Literature DB >> 11282170

Serum and CSF levels of MCP-1 and IP-10 in multiple sclerosis patients with acute and stable disease and undergoing immunomodulatory therapies.

D Franciotta1, G Martino, E Zardini, R Furlan, R Bergamaschi, L Andreoni, V Cosi.   

Abstract

The two chemokines, monocyte chemoattractant protein (MCP)-1 and gamma-interferon inducible protein (IP)-10, are thought to be involved in the pathogenesis of multiple sclerosis (MS). We measured MCP-1 and IP-10 levels in serum and CSF samples from 38 acute and 25 stable MS patients and from 40 controls. The latter consisted in patients with other inflammatory neurological diseases (OIND) or with non-inflammatory neurological diseases, and healthy controls. CSF MCP-1 levels exceeded those found in serum in all the patients studied as well as in healthy controls. CSF MCP-1 levels were significantly lower in acute MS [468+/-(S.E.M.) 18 pg/ml] than in stable MS (857+/-104 pg/ml). When detectable, serum and CSF IP-10 levels were significantly higher in acute MS (serum 331+/-66 pg/ml; CSF 118+/-16 pg/ml) than in stable MS (serum 69+/-7 pg/ml; CSF 25+/-2 pg/ml). Among OIND patients, those with HIV-1-associated dementia showed high serum and CSF levels of both MCP-1 and IP-10. Those with encephalitis showed high serum and CSF levels of IP-10 and CSF mononuclear pleiocytosis.
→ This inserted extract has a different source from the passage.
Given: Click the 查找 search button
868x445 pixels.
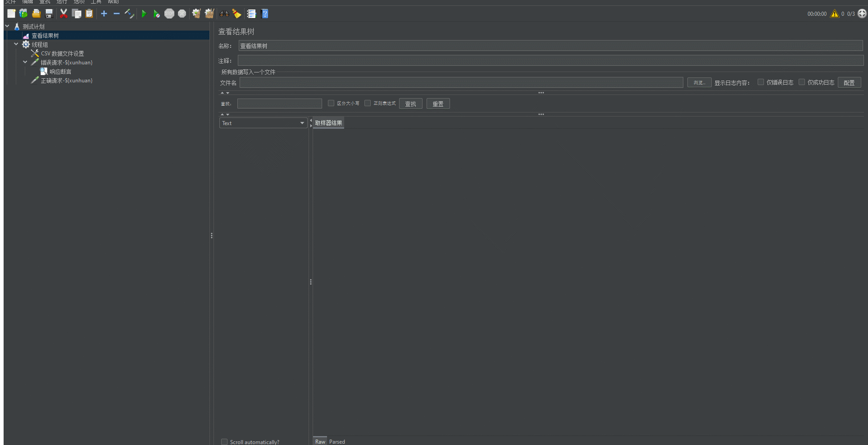Looking at the screenshot, I should point(410,104).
We also evaluated the effects of 6-methylprednisolone or IFN-beta1a therapy on circulating MCP-1 and IP-10 levels. Neither MCP-1 nor IP-10 post-therapy levels varied significantly from baseline values. Our findings suggest that (a) MCP-1 could be constitutively produced within the brain; (b) MCP-1 and IP-10 CSF levels in acute MS vary significantly from those in stable MS, and these variations are inverse; and (c) current MS therapies do not modify circulating levels of MCP-1 and IP-10.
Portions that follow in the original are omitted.